8大会連続でワールドカップに出場するサッカー日本代表。
そうしたなか、フジテレビ系列の『ジャンクSPORTS』は、サッカーW杯スペシャルを放送し、歴代の日本代表OB陣が様々なエピソードを明かしていた。
盛り上がった話題のひとつが、1998年~2002年まで日本代表を指揮したフィリップ・トルシエ監督について。苛烈な指導で知られたエキセントリックなフランス人指揮官だった。
日本代表として歴代8位となる通算110試合に出場したレジェンドである中澤佑二さんは、こんな話を明かしていた。
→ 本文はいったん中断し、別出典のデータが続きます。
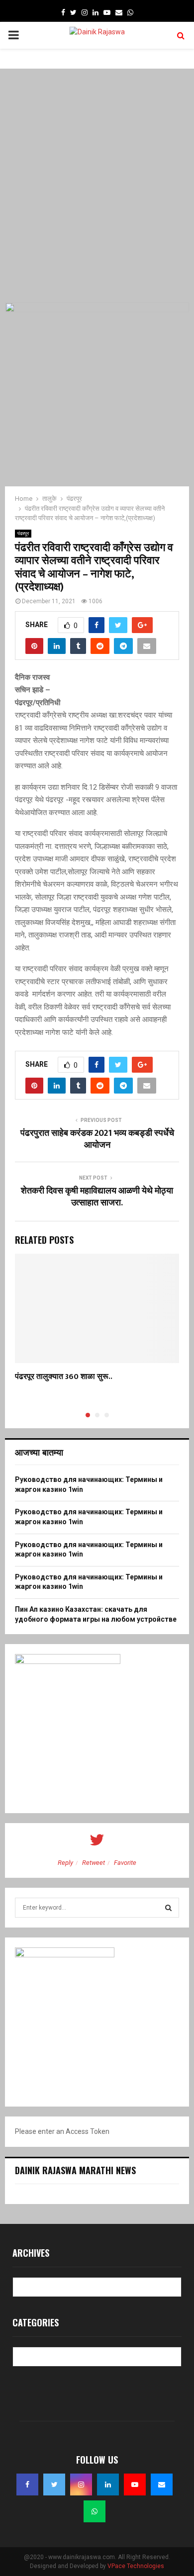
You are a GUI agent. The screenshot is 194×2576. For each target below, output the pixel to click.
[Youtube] (135, 2484)
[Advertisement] (97, 185)
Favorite (125, 1862)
「僕は日韓大会の直前まで代表に帯同していたんですね。
まず、トルシエ監督は見せしめとして、チーム内の怒られ役を作るんですよ。自分(のほう)が強いぞと。その怒られ役が僕だったんですね。
『お前はなぜそんなに下手なんだ?そんなに下手なら足を手術しろ』とみんなの前で言われたんです。
めちゃくちゃ怒られた。いまならヤバいことなんですけど、アウトですけど、当時はそれが普通。
あとあと聞くと、トルシエは日本のスタッフに『誰だったら怒ることが許されるのか』を聞いていた。そこで、俺だったら大丈夫ということで、めちゃくちゃ俺に怒鳴っていた。
で、最終的に俺を日韓(W杯メンバー)から落とした…」
『ボンバー』と呼ばれた中澤さんは、日本人離れした圧倒的な空中戦の強さで一時代を築いたディフェンダー。高卒後もスカウトはなく、練習生から這い上がった苦労人でもある。
テクニックに優れたタイプではなかったが、それを公然と叱責されたと冗談交じりに明かしていた。
また、中澤さんは、岡田武史監督からも、PK戦ではGKよりも後の11番目に指名されていたとか。
「まずお前は11番目だと僕の順番を先に言うんですよ。なぜなら、中澤がPKを外すと俺が一番後悔すると。だから中澤は11番目だと…」
今では笑い話になっているようだが、現役時代にジーニアスと呼ばれた天才選手だった柿谷曜一朗さんは「(扱いが)ひどい…(笑)」と思わず同情していた。